Conversely the 0Z GFS shows this for snowfall potential. Much heavier further north and west

Last but not least, the 6Z 3k NAM is off the rails. Holy cow. it bombs the Quad Cities with 20.3" in Moline. If that happens I will be absolutely astounded! That's the range of options on the table in the QCA, 2-4 on the EURO to 20" on the 3k.NAM. That's about as extreme as I've ever seen or want to see again.
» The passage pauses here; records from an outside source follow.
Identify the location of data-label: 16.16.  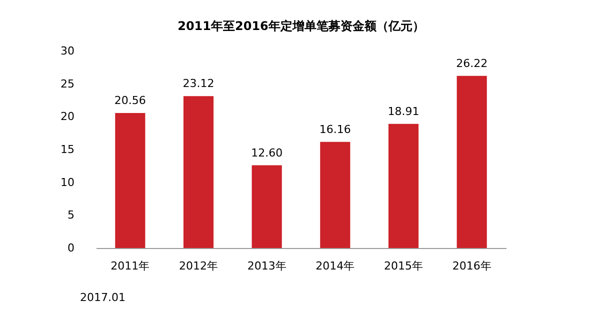
(335, 129).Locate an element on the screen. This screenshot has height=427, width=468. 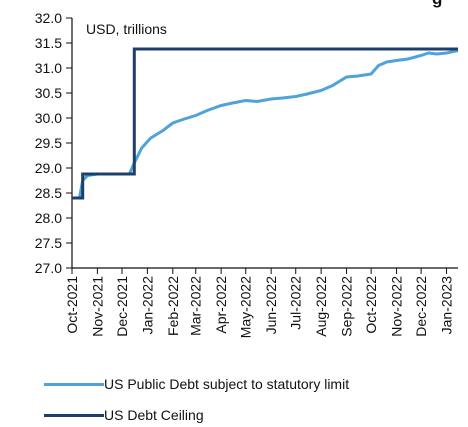
x-tick-label: Jun-2022 is located at coordinates (271, 306).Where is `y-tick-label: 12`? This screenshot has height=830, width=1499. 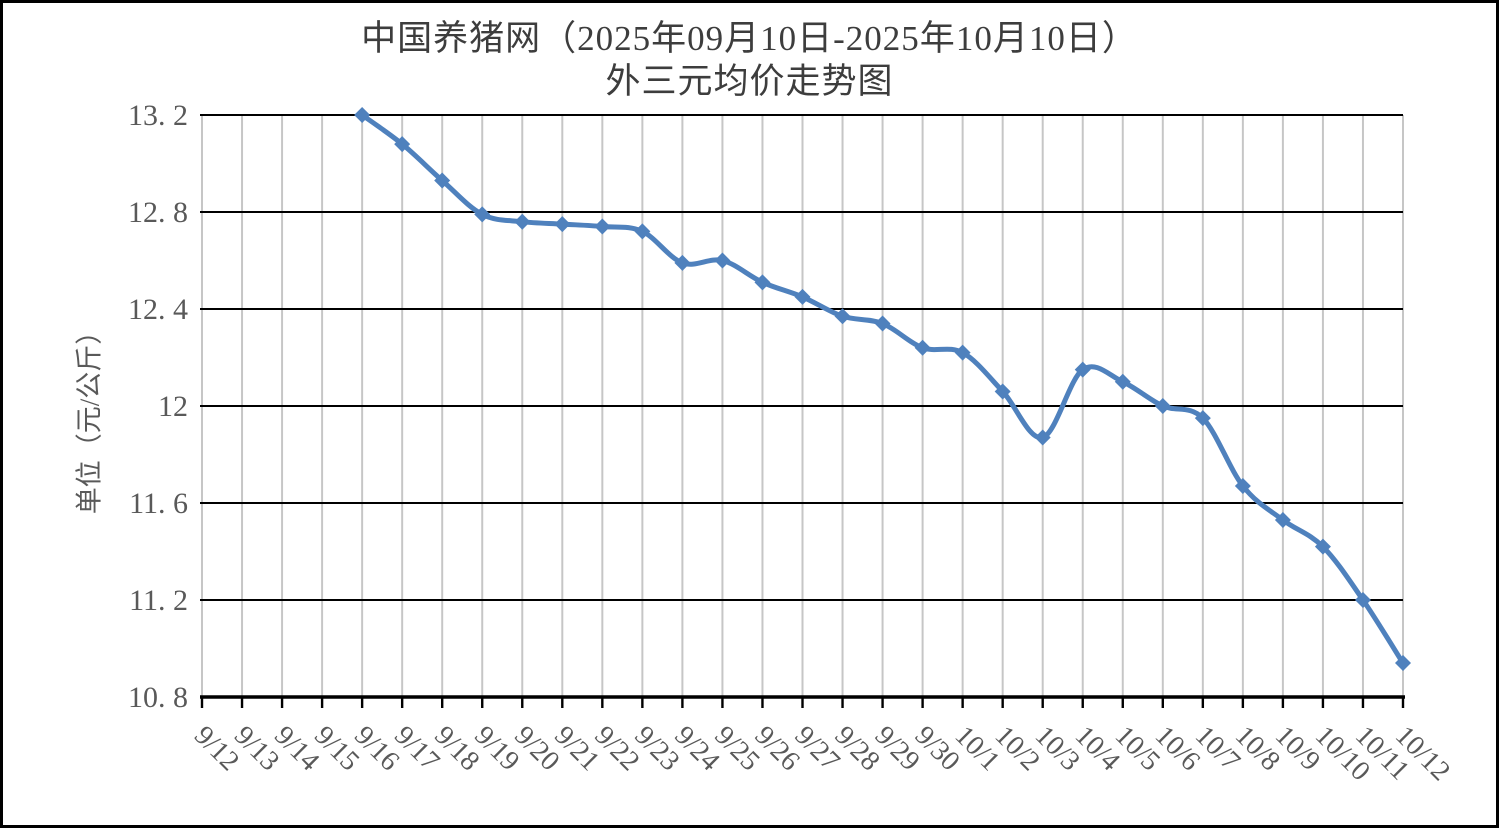 y-tick-label: 12 is located at coordinates (173, 406).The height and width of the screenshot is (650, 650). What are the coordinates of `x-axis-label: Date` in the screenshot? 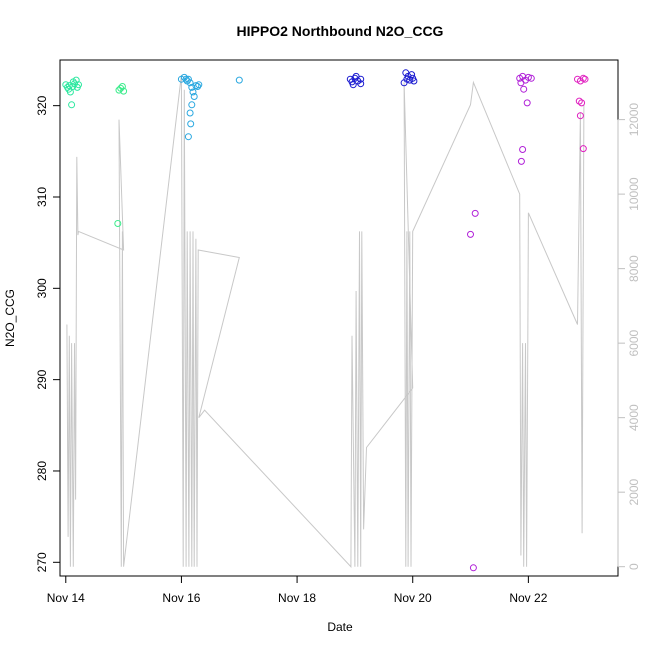 It's located at (340, 627). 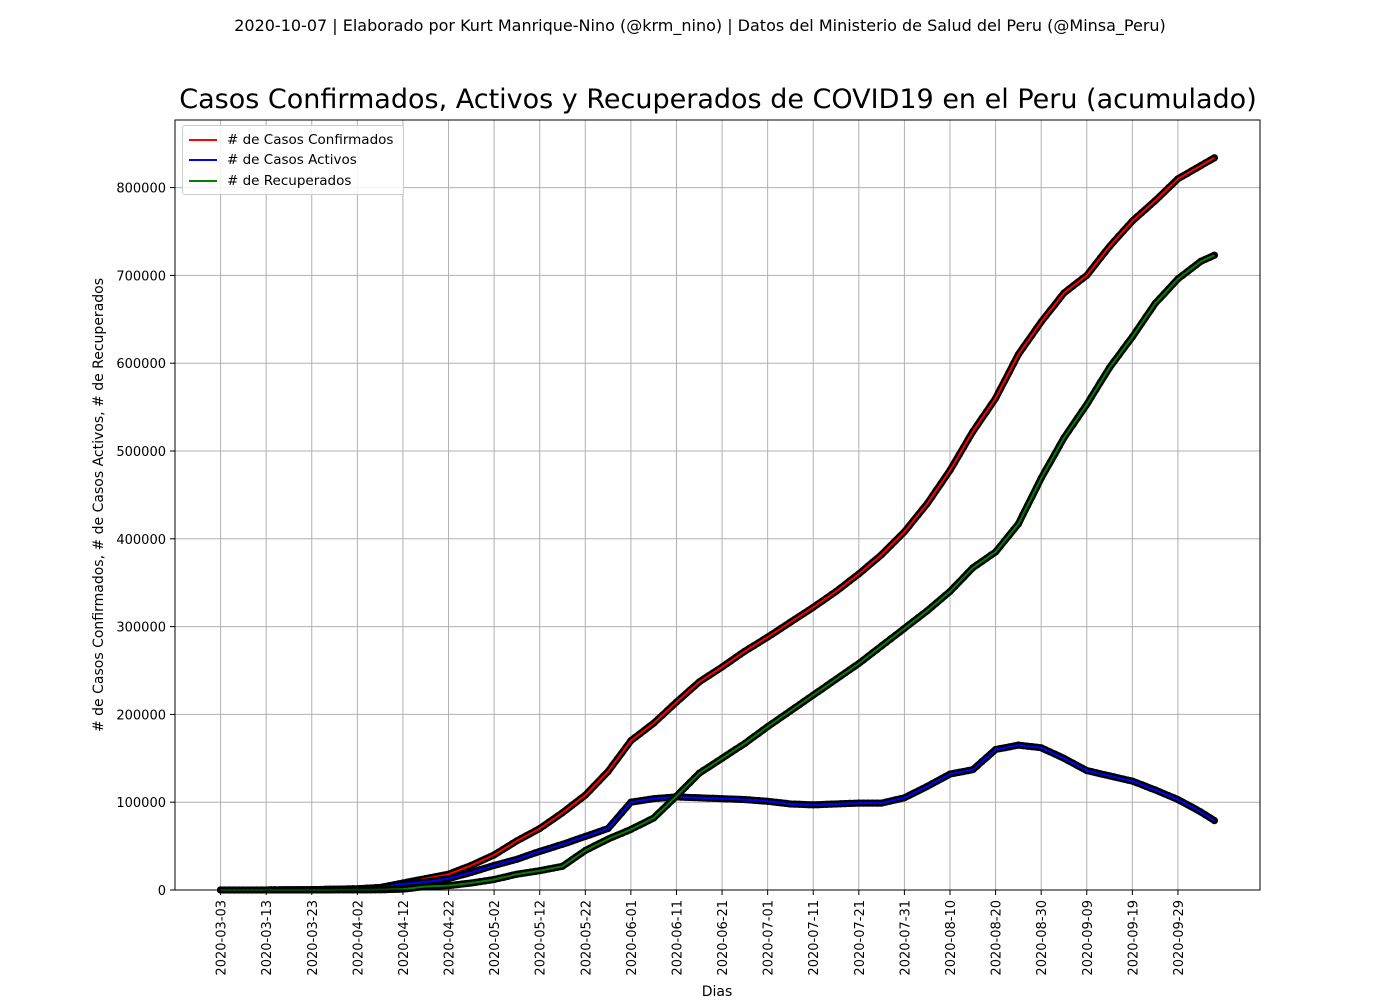 What do you see at coordinates (814, 938) in the screenshot?
I see `x-tick-label: 2020-07-11` at bounding box center [814, 938].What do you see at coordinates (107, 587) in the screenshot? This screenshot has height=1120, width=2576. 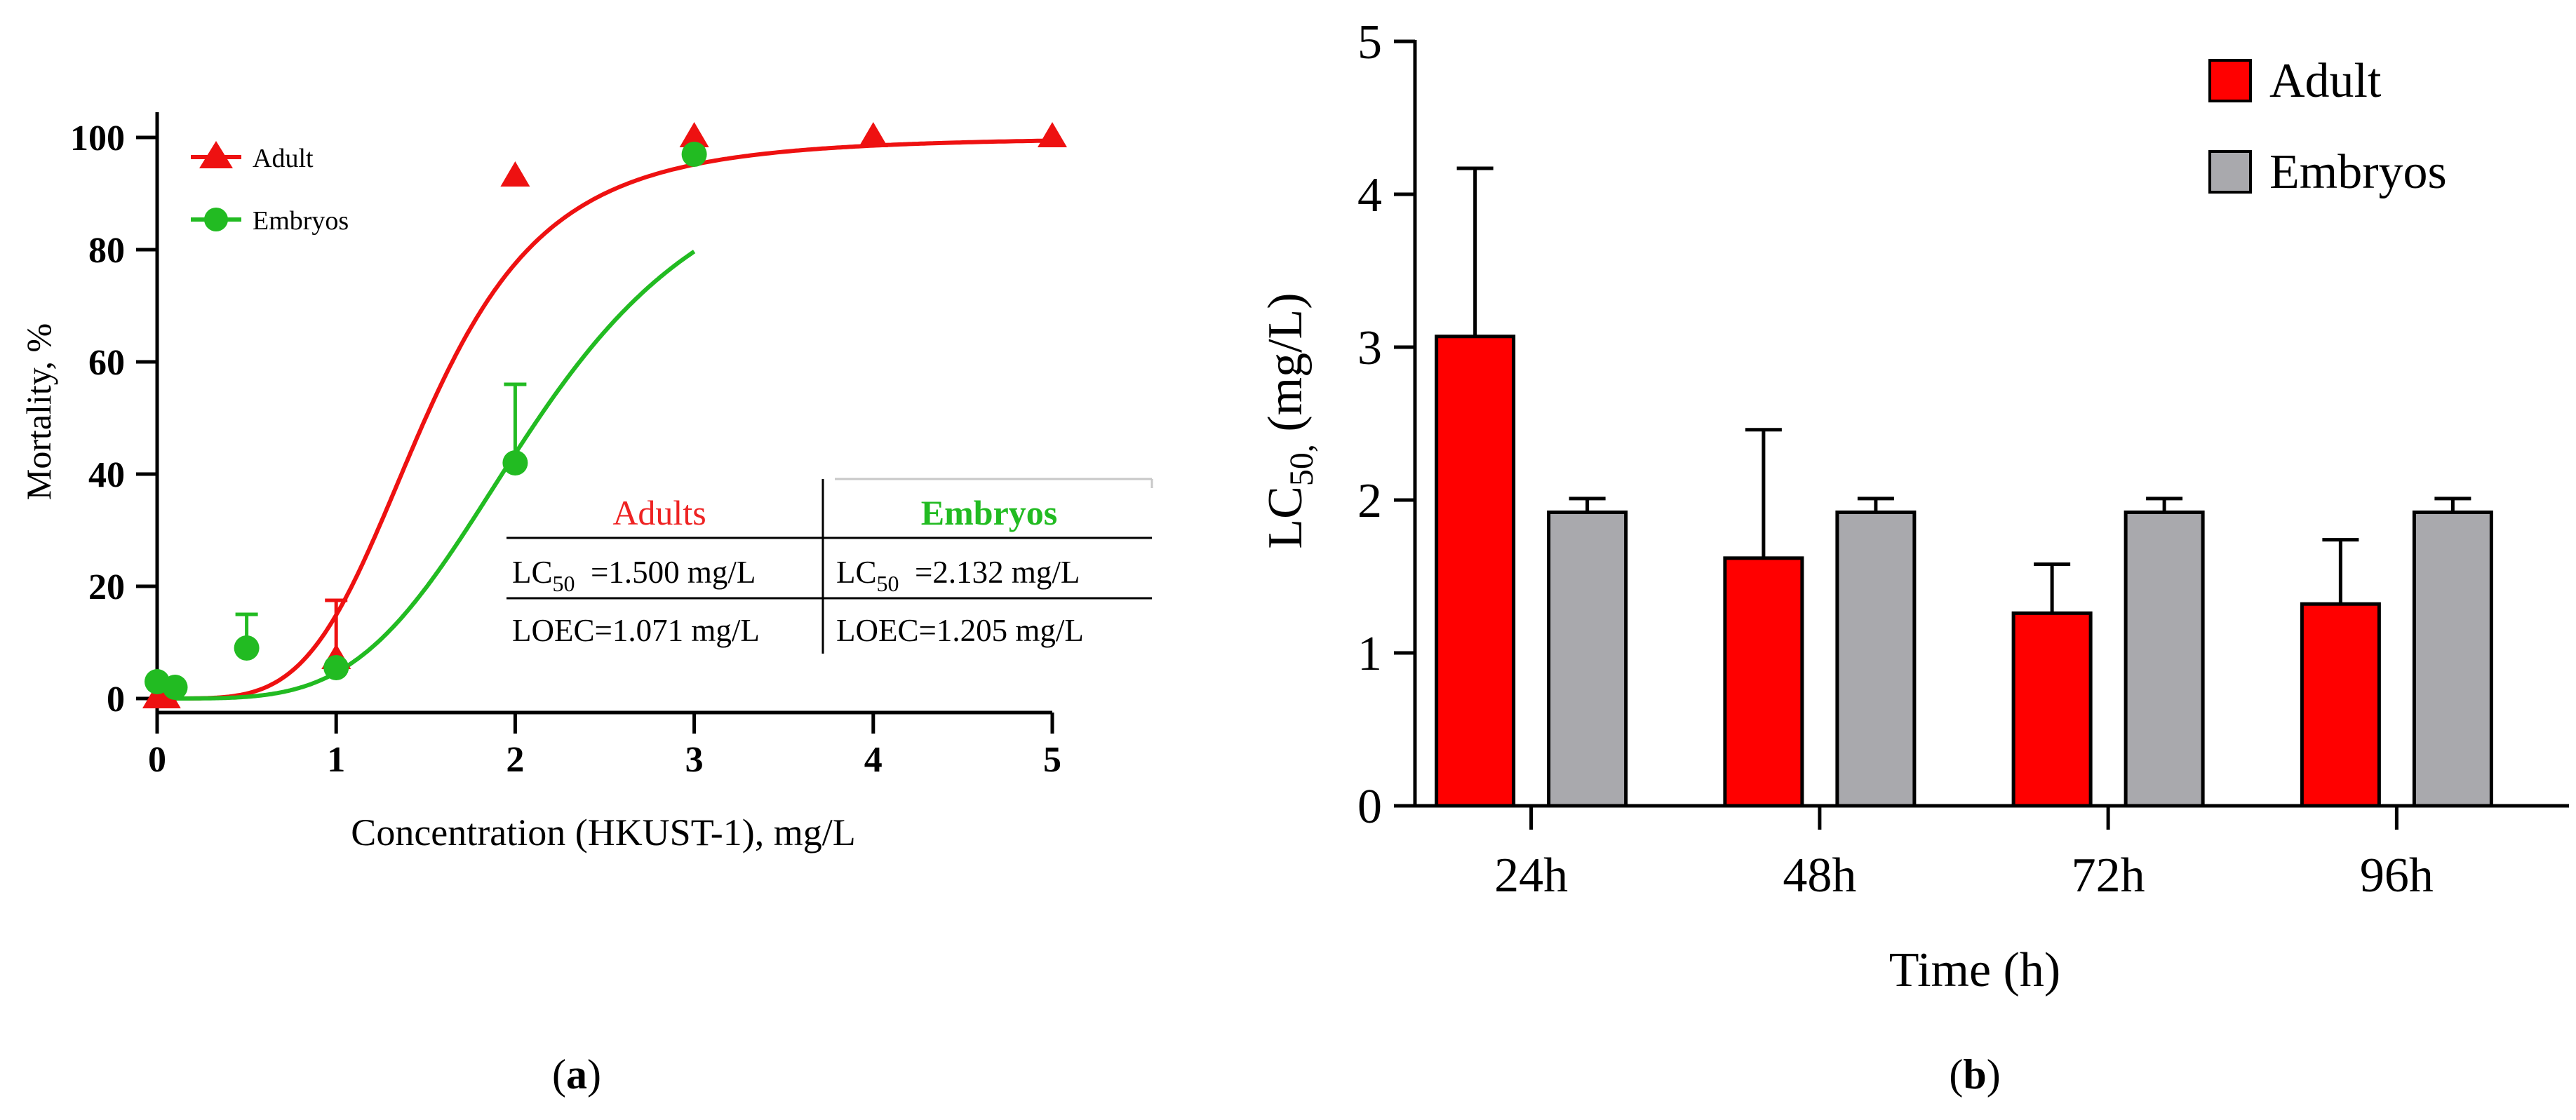 I see `a-y-tick-label-20: 20` at bounding box center [107, 587].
For the most part the snow does not begin in the south until Tuesday morning after sunrise so there is no immediate concern for travel issues.

 

I have no idea what the NWS offices will do regarding warnings and advisories but at this late hour Winter Storm Watches are out as far west as Ames and Des Moines and extend into NE Iowa.. As you can see above the EURO essentially keeps snow totals in most of central and eastern Iowa at 1" of less. The 2" line is generally SE of a line from Mt. Pleasant to Muscatine, Savanna, and Freeport. In my opinion most of the snow outside of southeast Iowa will not reach advisory levels let alone warning criteria. It will be interesting to see what the NWS does with headlines in most of eastern Iowa. Further east form far SE Iowa into Illinois I do see the need for advisories and an upgrade to winter storm warnings but most of the warnings if I were making the call would be out of my immediate forecast area. Only areas 15-30 miles E/SE of the Quad Cities might reach the warning threshold. Again that's out of my control and it is what it is.

 

To recap. (and this has been my expectation since early Sunday), snow accumulations in eastern Iowa should be 1" or less until you get closer to the Mississippi where amounts in the far southeast including the Quad Cities could pop into the 1-5' category. east of the river amounts of 2-6" are possible. In the far east, say east of a line from Galesburg to Kewanee and Princeton some 6-8" totals are possible...this is the area warnings are most likely.